**YOUR INSTRUCTIONS**
Write out, as an exact transcription, the line that has "Instruction: Open the tab actions menu icon" and each line after it through the end of the data below.

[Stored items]
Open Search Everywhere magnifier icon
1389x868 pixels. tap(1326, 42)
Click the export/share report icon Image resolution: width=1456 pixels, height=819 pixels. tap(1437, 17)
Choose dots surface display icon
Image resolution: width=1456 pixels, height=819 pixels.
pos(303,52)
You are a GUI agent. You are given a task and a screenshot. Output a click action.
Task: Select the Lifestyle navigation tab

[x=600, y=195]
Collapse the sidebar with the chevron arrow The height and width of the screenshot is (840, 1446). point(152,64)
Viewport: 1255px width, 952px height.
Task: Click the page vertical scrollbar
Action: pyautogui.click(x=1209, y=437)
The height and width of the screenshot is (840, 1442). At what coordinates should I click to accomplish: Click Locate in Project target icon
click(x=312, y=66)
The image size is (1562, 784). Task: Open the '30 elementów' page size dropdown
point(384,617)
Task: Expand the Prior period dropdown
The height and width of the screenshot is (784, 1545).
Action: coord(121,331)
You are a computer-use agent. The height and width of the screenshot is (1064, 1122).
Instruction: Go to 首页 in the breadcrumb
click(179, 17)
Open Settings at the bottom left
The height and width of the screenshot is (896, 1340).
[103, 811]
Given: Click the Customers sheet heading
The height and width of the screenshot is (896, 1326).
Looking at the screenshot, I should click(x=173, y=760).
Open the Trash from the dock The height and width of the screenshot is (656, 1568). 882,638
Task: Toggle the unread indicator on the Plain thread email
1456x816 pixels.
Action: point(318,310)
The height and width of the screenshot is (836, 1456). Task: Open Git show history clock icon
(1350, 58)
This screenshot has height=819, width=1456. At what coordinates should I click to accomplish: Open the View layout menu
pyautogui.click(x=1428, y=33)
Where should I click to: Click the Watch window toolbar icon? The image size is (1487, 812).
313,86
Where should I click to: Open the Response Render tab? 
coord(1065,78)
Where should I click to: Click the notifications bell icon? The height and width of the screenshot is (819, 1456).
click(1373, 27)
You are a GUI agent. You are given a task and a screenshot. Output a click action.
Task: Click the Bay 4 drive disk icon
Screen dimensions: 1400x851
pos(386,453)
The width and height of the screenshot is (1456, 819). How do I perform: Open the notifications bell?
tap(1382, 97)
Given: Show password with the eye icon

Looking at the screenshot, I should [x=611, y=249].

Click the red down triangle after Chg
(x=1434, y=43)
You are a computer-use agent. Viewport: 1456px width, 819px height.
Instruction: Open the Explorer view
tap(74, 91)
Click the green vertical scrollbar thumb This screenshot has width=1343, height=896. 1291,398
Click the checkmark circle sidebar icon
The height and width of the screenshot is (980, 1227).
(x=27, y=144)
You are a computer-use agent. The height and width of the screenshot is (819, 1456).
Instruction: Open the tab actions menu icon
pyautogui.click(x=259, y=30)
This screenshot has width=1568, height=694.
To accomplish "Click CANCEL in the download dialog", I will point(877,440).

**PROBLEM SOLUTION**
Instruction: Open the tab actions menu icon
pyautogui.click(x=259, y=30)
This screenshot has width=1568, height=694.
To accomplish "Click CANCEL in the download dialog", I will point(877,440).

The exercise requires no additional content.